SIAPA “pemilik” SMAN 8 yang sebenarnya? Jangan lupa, sekolah hebat ini bukan hanya milik para kepala sekolah, guru-guru, murid, atau staf administrasi saja. Di luar itu masih ada sederet nama yang menyokong mulusnya proses belajar mengajar. Entah karena layanan kebersihan mereka yang prima, suasana keamanan yang terjaga, atau jajanan yang mereka jual sebagai pemasok stamina.

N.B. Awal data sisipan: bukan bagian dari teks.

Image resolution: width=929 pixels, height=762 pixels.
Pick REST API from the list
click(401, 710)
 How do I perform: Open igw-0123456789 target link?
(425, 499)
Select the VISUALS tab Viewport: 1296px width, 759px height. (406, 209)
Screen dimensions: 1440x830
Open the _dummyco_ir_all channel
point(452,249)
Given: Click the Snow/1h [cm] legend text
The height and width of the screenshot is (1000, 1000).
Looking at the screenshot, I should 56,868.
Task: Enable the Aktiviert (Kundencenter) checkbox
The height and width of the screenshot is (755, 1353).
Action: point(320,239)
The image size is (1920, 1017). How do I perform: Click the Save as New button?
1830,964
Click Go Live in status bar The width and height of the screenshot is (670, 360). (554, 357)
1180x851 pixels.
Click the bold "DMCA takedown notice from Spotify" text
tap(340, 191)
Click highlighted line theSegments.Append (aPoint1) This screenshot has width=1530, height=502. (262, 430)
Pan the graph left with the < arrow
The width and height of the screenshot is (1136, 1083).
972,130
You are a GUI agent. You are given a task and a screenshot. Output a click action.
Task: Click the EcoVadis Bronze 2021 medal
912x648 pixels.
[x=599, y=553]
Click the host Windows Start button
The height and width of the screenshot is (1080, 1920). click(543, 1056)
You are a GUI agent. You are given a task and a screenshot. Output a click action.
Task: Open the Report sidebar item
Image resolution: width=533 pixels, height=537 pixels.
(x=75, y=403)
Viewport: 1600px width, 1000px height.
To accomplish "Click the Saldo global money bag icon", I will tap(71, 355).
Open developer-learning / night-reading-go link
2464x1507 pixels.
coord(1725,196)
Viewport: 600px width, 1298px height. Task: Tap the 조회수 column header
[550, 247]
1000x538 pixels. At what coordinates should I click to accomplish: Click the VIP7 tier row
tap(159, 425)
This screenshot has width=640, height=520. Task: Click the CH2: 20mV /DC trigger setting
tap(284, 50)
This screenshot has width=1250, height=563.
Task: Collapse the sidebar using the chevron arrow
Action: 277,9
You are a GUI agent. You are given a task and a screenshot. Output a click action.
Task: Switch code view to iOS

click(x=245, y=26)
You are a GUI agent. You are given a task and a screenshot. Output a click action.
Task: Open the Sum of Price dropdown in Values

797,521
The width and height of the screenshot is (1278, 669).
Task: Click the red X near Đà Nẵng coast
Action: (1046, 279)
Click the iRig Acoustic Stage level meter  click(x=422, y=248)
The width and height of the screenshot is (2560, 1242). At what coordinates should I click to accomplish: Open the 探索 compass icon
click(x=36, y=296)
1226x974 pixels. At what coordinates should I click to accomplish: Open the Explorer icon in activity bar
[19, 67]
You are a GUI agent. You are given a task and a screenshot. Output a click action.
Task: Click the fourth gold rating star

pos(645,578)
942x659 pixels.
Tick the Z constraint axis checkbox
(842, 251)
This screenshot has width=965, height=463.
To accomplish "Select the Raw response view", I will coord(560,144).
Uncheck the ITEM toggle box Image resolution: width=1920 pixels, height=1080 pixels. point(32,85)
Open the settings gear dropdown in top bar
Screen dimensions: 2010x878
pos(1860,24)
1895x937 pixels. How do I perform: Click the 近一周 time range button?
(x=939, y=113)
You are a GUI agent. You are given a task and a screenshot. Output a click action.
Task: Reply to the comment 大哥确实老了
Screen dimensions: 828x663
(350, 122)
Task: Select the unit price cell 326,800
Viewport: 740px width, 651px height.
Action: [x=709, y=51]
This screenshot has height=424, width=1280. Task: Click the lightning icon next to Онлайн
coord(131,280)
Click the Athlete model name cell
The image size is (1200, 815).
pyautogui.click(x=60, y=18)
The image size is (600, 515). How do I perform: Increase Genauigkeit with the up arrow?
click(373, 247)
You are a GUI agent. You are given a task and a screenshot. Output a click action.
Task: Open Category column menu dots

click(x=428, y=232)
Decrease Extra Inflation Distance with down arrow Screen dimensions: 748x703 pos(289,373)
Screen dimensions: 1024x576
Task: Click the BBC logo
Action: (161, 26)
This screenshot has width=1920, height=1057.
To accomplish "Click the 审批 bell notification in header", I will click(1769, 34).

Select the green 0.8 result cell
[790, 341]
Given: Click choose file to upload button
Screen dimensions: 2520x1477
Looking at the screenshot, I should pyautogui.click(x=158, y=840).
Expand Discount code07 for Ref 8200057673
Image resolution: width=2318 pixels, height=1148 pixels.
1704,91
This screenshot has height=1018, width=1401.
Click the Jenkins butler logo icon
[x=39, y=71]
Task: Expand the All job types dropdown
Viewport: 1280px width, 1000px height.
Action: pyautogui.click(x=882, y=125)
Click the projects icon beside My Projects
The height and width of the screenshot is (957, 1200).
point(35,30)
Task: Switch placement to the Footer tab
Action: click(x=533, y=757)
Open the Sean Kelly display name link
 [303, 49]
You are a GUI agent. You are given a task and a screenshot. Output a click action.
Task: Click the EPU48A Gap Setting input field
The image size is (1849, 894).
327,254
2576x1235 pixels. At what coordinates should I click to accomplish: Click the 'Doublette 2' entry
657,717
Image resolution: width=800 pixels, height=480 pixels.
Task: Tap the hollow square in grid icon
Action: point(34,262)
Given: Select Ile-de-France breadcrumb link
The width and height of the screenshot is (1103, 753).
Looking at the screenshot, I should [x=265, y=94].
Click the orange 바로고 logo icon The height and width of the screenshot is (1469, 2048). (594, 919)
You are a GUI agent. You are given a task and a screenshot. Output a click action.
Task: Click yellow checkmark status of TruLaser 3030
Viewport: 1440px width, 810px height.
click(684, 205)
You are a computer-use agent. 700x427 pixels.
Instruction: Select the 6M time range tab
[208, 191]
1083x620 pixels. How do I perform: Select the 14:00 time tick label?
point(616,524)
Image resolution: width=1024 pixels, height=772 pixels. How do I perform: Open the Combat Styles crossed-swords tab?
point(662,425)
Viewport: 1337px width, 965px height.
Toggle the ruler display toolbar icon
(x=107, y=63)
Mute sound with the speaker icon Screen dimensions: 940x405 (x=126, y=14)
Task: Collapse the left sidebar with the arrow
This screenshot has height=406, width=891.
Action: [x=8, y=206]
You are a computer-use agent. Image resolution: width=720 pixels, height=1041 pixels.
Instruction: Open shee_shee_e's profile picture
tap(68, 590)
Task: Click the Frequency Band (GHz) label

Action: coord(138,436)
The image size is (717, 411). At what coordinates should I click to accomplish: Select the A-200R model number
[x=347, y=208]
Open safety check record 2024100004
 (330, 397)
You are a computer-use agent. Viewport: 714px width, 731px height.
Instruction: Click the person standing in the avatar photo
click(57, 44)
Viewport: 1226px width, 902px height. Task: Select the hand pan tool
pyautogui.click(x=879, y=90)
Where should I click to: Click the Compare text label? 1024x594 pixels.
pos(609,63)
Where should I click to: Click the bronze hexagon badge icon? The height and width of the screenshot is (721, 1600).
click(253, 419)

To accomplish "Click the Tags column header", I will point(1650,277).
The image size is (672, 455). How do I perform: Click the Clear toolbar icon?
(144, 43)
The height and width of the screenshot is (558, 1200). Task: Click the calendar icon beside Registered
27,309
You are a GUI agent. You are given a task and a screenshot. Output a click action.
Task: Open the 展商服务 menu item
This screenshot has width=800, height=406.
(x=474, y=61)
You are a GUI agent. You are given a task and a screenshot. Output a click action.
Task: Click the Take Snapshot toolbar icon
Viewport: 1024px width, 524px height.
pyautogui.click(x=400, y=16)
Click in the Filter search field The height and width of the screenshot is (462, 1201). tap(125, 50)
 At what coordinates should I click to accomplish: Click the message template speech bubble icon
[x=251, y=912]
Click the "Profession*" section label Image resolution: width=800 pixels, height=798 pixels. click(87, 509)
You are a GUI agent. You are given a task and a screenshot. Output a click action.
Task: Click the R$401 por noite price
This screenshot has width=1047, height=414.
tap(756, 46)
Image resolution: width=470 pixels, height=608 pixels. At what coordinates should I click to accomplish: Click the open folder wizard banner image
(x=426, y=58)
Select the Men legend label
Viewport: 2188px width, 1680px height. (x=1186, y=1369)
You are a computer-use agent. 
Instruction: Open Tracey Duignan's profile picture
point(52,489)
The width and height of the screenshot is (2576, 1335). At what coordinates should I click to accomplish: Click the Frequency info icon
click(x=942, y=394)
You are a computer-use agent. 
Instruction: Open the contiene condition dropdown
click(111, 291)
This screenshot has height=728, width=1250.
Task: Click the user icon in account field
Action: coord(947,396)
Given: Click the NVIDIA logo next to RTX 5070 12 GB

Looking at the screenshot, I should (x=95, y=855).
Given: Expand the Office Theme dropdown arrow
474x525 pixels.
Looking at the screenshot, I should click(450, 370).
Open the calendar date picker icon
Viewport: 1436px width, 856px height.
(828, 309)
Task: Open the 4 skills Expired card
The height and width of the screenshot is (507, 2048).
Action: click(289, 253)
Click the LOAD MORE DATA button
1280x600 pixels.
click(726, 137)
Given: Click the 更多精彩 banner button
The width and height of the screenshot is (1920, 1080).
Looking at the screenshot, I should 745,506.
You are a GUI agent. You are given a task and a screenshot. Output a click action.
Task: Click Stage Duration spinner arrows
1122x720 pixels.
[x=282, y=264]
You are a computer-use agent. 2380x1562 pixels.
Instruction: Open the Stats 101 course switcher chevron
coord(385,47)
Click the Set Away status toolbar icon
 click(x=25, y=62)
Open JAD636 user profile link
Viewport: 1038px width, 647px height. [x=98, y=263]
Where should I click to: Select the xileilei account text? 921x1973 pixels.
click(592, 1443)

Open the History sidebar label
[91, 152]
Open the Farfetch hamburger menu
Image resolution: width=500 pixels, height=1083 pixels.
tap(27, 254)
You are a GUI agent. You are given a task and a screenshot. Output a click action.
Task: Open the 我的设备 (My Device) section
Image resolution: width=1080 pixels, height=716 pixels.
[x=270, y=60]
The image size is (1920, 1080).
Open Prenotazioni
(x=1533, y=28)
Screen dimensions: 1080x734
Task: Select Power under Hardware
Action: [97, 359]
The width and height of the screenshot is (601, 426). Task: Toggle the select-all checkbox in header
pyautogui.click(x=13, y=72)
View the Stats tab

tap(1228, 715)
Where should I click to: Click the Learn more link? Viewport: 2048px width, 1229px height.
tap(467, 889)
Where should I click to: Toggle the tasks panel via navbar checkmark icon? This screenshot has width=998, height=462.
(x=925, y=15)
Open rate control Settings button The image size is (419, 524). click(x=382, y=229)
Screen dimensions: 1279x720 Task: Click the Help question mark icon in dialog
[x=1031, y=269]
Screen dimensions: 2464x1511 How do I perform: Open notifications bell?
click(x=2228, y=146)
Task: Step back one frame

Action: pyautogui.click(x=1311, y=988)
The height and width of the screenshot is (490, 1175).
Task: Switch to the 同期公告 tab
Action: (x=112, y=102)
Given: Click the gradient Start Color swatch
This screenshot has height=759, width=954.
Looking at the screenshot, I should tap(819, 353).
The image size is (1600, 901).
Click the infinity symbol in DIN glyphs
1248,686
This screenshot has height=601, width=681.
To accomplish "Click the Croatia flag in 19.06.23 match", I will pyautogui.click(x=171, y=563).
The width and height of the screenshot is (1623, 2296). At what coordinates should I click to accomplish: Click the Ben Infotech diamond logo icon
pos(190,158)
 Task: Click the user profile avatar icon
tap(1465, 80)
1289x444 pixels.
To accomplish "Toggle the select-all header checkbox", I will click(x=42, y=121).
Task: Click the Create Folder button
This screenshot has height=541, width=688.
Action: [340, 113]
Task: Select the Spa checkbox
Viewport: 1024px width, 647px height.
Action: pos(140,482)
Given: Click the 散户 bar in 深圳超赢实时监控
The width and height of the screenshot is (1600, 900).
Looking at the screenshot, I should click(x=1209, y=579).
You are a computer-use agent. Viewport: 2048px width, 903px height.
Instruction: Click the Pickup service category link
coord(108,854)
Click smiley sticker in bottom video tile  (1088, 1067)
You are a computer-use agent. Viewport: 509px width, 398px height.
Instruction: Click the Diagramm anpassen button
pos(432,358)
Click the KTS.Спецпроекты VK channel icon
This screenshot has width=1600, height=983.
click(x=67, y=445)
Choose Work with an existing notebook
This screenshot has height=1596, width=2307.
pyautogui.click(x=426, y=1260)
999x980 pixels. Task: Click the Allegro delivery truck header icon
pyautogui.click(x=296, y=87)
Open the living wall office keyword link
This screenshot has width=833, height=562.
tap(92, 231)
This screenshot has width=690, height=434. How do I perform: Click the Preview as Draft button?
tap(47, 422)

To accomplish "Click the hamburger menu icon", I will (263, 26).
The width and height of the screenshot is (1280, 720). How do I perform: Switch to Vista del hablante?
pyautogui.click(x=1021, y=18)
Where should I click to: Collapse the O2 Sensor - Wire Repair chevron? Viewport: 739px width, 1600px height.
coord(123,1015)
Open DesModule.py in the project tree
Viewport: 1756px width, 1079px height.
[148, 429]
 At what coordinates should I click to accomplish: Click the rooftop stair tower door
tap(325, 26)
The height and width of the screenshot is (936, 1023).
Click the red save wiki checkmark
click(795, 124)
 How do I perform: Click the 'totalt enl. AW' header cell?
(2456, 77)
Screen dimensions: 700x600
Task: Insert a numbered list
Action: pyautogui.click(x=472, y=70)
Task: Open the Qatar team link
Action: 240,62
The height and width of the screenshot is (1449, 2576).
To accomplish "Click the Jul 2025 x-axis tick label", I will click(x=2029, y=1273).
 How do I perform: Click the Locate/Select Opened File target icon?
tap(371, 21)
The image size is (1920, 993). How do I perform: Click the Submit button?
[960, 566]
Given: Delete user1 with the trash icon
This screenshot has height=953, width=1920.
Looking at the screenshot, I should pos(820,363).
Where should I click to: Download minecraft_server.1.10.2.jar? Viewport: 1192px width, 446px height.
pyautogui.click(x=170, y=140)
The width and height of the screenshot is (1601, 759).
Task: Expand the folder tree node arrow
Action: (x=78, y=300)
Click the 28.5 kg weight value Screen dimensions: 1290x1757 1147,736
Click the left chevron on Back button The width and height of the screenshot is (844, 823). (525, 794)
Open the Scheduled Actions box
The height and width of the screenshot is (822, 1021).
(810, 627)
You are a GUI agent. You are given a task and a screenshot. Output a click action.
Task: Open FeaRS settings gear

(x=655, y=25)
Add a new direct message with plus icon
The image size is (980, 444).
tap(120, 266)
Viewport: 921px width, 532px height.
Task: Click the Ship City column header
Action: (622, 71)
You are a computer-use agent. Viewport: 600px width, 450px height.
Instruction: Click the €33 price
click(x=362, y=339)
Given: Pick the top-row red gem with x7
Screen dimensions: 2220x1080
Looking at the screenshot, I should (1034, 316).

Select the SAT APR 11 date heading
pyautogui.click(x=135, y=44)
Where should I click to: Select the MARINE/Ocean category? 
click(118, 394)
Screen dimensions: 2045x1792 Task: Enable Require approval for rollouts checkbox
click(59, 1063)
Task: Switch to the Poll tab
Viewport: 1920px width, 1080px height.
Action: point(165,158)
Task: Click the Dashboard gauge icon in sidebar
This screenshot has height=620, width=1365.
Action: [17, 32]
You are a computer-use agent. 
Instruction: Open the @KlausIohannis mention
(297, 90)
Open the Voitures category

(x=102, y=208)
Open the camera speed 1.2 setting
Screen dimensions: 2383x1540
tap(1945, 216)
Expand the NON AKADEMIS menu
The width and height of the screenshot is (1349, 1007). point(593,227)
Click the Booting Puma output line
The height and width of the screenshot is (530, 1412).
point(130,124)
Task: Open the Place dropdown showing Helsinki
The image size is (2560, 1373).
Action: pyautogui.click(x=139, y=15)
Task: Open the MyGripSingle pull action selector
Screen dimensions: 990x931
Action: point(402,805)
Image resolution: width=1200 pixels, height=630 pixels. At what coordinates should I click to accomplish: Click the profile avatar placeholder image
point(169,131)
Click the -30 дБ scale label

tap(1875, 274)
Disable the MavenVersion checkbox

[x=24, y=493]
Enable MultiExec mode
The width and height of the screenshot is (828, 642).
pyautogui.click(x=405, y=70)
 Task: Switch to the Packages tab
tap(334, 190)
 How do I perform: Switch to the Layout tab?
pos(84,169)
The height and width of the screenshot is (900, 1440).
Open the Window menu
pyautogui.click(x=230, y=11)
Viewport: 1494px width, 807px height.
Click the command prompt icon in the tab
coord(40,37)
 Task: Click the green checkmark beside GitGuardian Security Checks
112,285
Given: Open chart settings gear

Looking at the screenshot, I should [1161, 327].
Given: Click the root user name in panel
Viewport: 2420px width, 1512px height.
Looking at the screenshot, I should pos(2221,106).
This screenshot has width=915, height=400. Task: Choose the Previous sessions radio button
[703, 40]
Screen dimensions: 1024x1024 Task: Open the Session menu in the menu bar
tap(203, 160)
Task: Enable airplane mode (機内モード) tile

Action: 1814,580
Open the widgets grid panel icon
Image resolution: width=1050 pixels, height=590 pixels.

Editor Buku 50 Tahun Smandel, Chormen, menelusuri sejumlah nama 'orang biasa' yang berkiprah luar biasa bagi perjalanan sekolah tercinta. Sebab ketika kepala sekolah, guru, atau para murid, datang dan pergi, 'orang-orang biasa' ini tetap berbakti di lingkungan Taman Bukit Duri. Inilah profil singkat beberapa di antara mereka.
OHER, 81 tahun
Mantan penjaga sekolah
Setiap komunitas memiliki living legend-nya masing-masing. Di lingkungan SMAN 8, predikat bergengsi itu layak diberikan, salah satunya, kepada Oher bin Itdlasim. Mau tahu apa sebabnya? “Saya kerja di SMA 8 sejak tahun 1965 ketika sekolah ini masih numpang di SMP 3,” kata lelaki yang masih terlihat masih gagah dan kuat itu. Nah! Siapa lagi yang bisa melewati “rekor” seperti itu, coba?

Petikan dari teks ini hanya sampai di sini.